PASSAGE SHOWN:
▽

- Born: 9 April 1945 (age 81) Élisabethville, Haut-Katanga District, Belgian Congo
- Allegiance: Zaire (to 1997) Democratic Republic of the Congo
- Branch: Land Forces
- Service years: –2013
- Rank: Lieutenant General
- Commands: Chief of Staff of the Armed Forces of the Democratic Republic of the Congo DEMIAP
- Conflicts: Second Congo War; Kivu conflict Operation Kimia; ;
- Education: École spéciale militaire de Saint-Cyr United States Army Command and General Staff College

= Dieudonné Kayembe =

Congolese general (born 1945)

Lieutenant General Dieudonné Kayembe Mbandakulu Tshisuma (born 9 April 1945) is a retired Congolese military officer who last served as the Chief of Staff of the Armed Forces of the Democratic Republic of the Congo (FARDC) from 2007 to 2008.

Kayembe was born in Élisabethville, Belgian Congo (present-day Lubumbashi, DR Congo), and graduated from military academies in France, including Saint-Cyr. He later graduated from the U.S. Army Command and General Staff College. Kayembe's senior posts included as deputy minister of defense, deputy chief of staff of the military headquarters, and Director-General of the Military Detection of Unpatriotic Activities (DEMIAP). As the FARDC chief of staff from 2007 to 2007, he planned Operation Kimia against the Rwandan FDLR militia, and proposed a plan for the reform and professionalization of the armed forces. He was removed after the collapse of FARDC forces near Goma in late 2008 during an offensive by CNDP rebels.

==Early life and education==
Dieudonné Kayembe Mbandakulu Tshisuma was born on 9 April 1945 at Élisabethville, Haut-Katanga District, Belgian Congo. He attended primary and secondary school Mbuji-Mayi. He joined the Congolese military at a young age and entered the École spéciale militaire de Saint-Cyr in France. After he finished that training, he was admitted to a branch school, specifically the Cavalry School at Saumur, France.

△

SET TASK A:
Decide whether each statement agrees with the biography of Dieudonné Kayembe, answering yes or no and quoting the words of the biography that settle it: (i) He was born in Élisabethville. (ii) He attended primary school in Lubumbashi. (iii) After finishing at Saint-Cyr, he was admitted to the Cavalry School at Saumur.

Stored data
▽

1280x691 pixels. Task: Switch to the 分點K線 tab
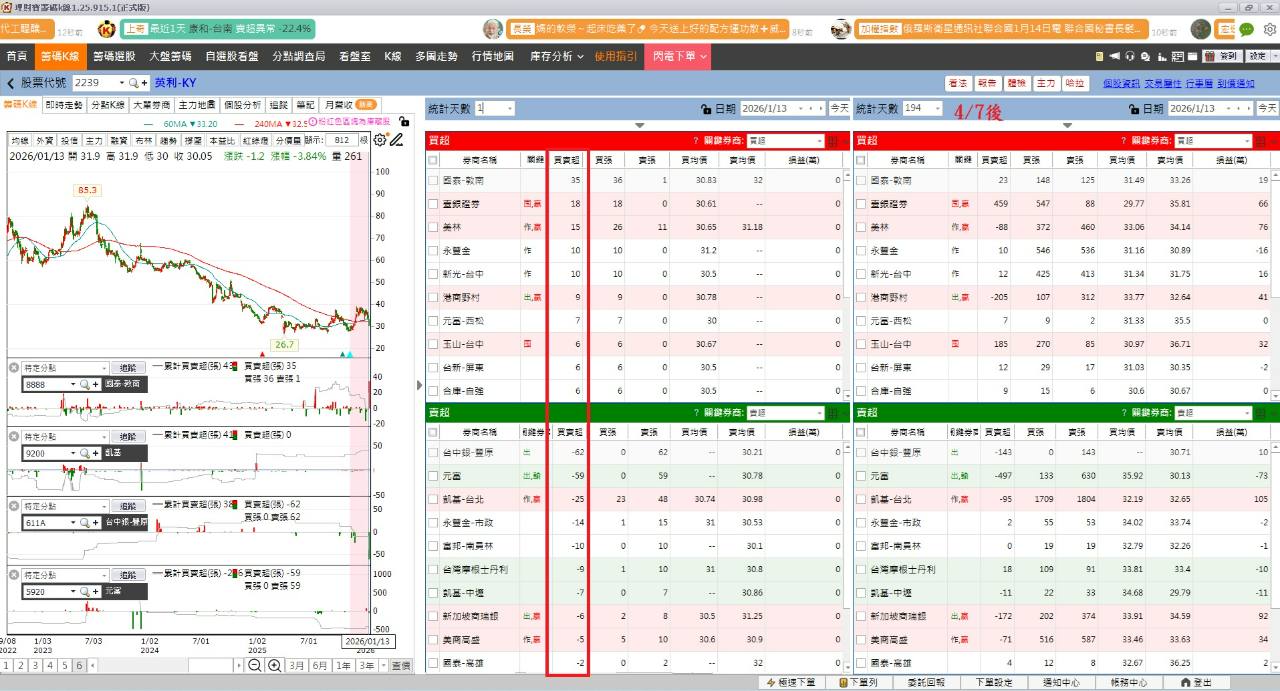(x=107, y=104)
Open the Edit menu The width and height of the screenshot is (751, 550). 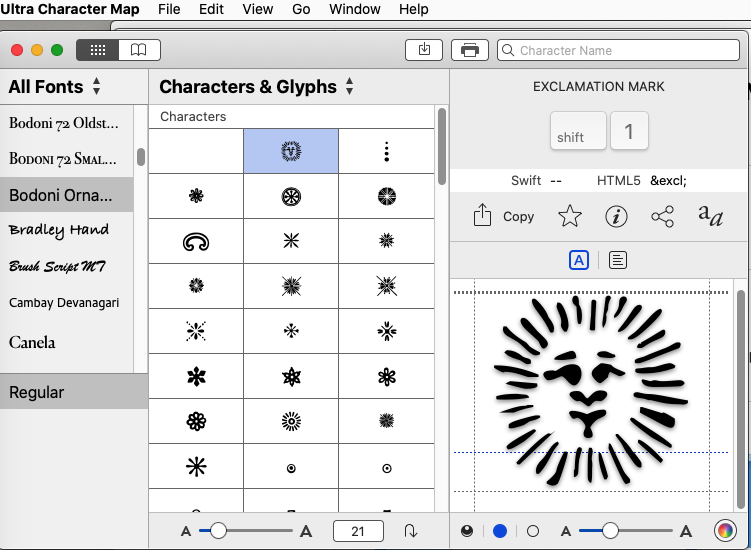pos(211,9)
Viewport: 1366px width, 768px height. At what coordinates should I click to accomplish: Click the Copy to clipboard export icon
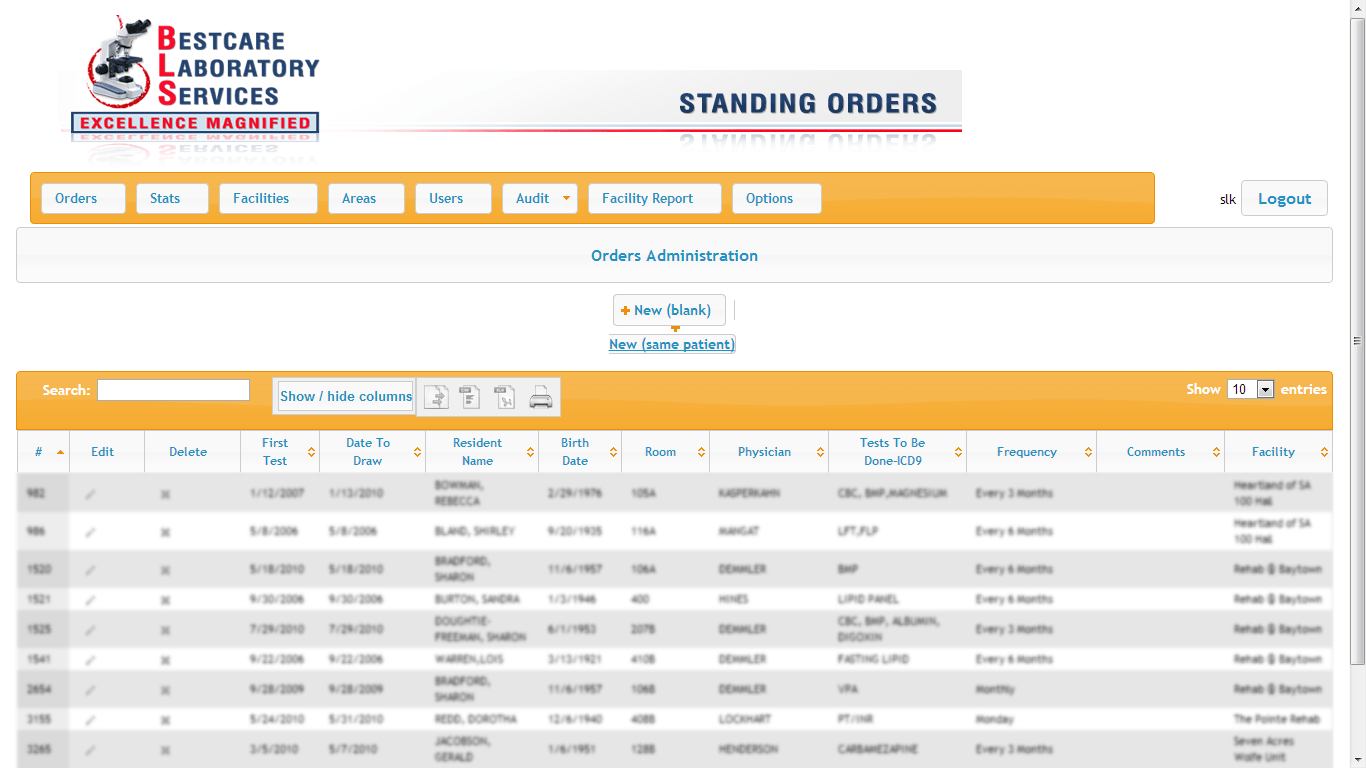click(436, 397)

△
▽

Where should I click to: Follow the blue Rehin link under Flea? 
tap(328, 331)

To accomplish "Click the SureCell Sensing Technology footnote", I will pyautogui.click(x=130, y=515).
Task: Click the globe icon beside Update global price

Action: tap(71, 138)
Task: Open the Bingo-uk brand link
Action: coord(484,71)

△

SET TASK B:
Pick out every line of the entries above that contains the word "should", and copy each such line.

OUTPUT A:
(i) Yes: "was born on 9 April 1945 at Élisabethville"
(ii) No: "He attended primary and secondary school Mbuji-Mayi."
(iii) Yes: "After he finished that training, he was admitted to a branch school, specifically the Cavalry School at Saumur, France."

OUTPUT B:
Viewport: 1366px width, 768px height. At what coordinates should I click to accomplish: Click the Copy to clipboard export icon
Where should I click to: Follow the blue Rehin link under Flea? 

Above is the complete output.